O resultado, diz Rita Sousa Tavares, "não podia ser melhor". "Reservámos as manhãs para os chamados convidados VIP e para um grupo de uma centena de colecionadores para conhecerem coleções privadas, verem exposições, visitas de galerias aqui representadas para conhecer acervos reservados. Podemos estar orgulhosos. O balanço que faço não pode ser melhor", diz.

Esta experiência foi "formidável", diz Pietro Spartà, galerista francês, que promete "voltar no próximo ano". "Há aqui um público muito interessante. Esta feira tem um tamanho muito bom, o local é magnífico, Lisboa é uma cidade fantástica. Tudo isto misturado dá um sentimento muito agradável", resume.

Quanto às vendas, "foram corretas", diz. "Houve muito interesse, há coisas a caminho muito boas, com novos colecionadores, sobretudo colecionadores portugueses. Não conhecia o mercado português e acho-o muito interessante", acrescentou, sem revelar números ou negócios concretos.

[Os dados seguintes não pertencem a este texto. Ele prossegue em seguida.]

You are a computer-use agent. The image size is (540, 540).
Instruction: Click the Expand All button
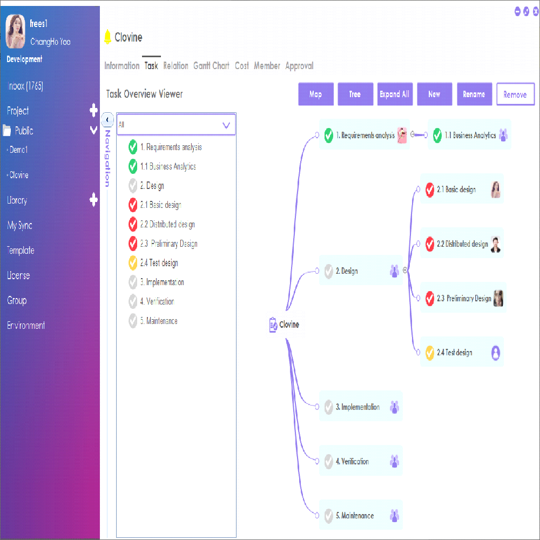pyautogui.click(x=394, y=95)
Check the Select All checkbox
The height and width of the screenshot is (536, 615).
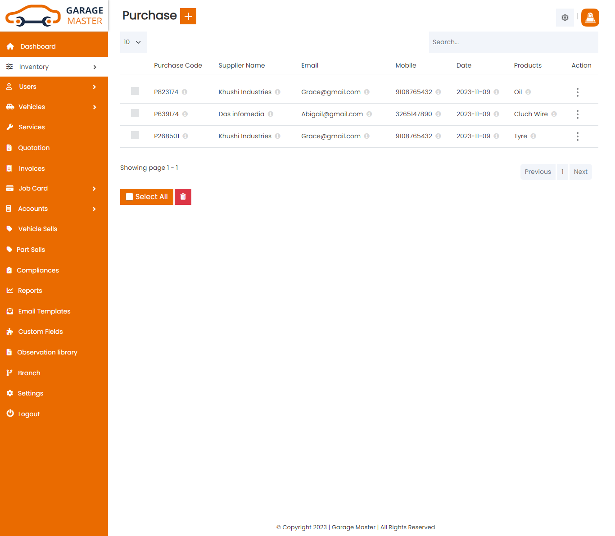coord(130,197)
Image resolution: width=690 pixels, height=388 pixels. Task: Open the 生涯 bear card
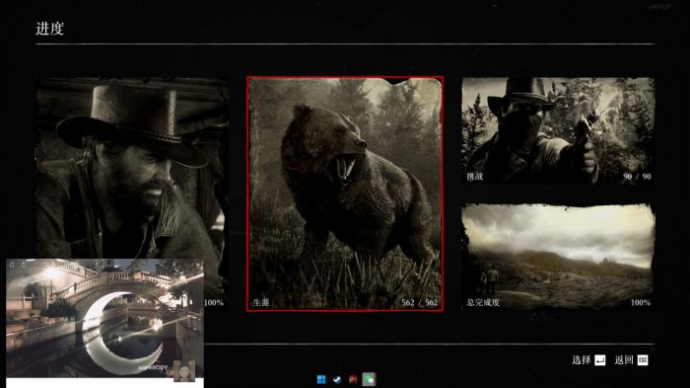[x=345, y=194]
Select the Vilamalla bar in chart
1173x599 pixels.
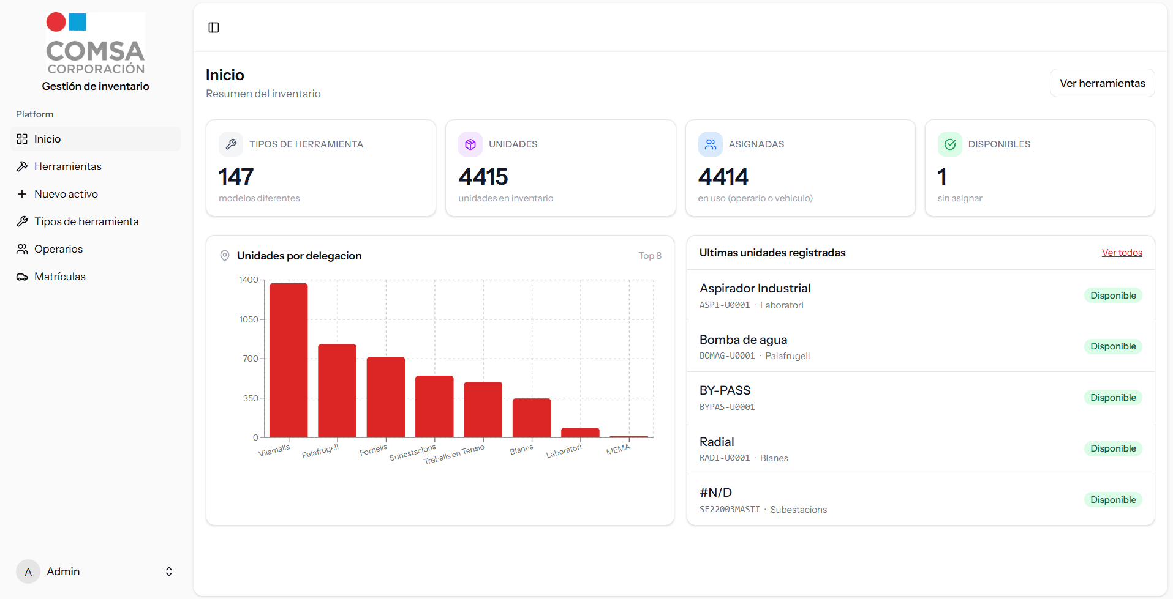click(x=289, y=360)
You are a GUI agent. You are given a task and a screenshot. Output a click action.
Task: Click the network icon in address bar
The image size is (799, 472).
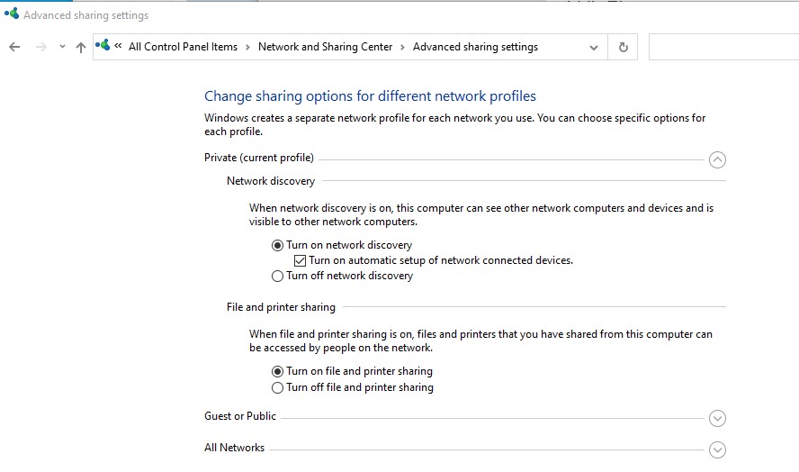[x=103, y=46]
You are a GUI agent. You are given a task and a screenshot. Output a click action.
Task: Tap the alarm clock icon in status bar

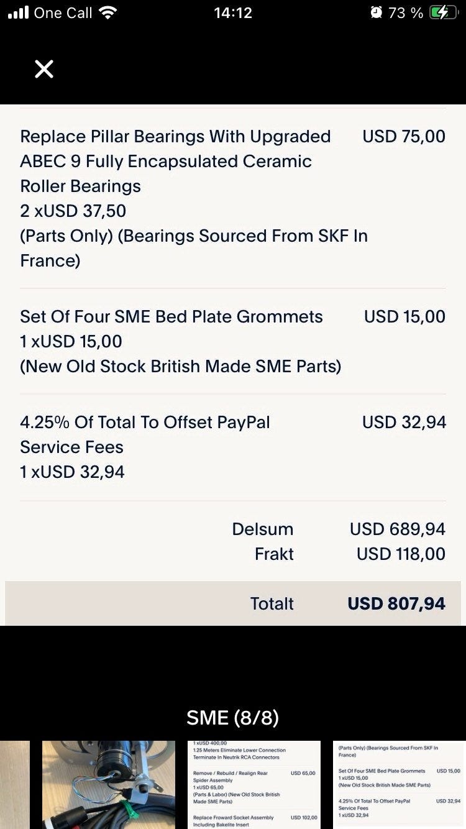pyautogui.click(x=376, y=12)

Esta é, de resto, uma constante. Ninguém diz o que vende. Mas, como diz, Cristina Guerra, "Todos os que interessavam venderam". "Vendemos todos", corrige a galerista.

"Superou todas as expetativas", diz também Vera Cortês. "Correu muito bem, em termos de contactos e de vendas. Eu, que sou muito otimista, fiquei surpreendida", acrescenta a galerista, que sublinha o outro argumento do sucesso da feira: "Conseguimos unir a cidade em torno da feira", diz.

E para o ano, há mais, com Lisboa como Capital Ibero-americana da Cultura, lembra Cristina Guerra. "Tudo está a jogar a nosso favor".